Taupin’s division guarded the enormous positions in front of the allies. His right was on the Bayonette, from whence a single slope descended to a small plain about two parts down the mountain.Plan 5. From this platform three distinct tongues shot into the valley below, each was defended by an advanced post, and the platform itself secured by a star redoubt, behind which, about half-way up the single slope, there was a second retrenchment with abbatis. Another large redoubt and an unfinished breast-work on the superior crest completed the system of defence for the Bayonette.

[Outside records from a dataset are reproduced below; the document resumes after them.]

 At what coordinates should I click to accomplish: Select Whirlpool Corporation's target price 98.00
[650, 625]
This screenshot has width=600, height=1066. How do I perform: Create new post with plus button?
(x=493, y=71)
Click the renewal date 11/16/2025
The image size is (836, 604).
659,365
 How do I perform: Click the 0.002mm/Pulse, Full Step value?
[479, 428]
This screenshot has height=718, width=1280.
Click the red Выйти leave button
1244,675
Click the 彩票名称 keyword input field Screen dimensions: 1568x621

The Commissari, which is a continuation of the Bayonette towards the great Rhune, was covered by a profound gulf thickly wooded and defended with skirmishers, and between this gulf and another of the same nature the main road, leading from Vera over the Puerto, pierced the centre of the French position. Rugged and ascending with short abrupt turns this road was blocked at every uncovered point with abbatis and small retrenchments; each obstacle was commanded, at half musquet shot, by small detachments placed on all the projecting parts overlooking the ascent, and a regiment, entrenched above on the Puerto itself, connected the troops on the crest of the Bayonette and Commissari with those on the saddle-ridge, against which Giron’s attack was directed.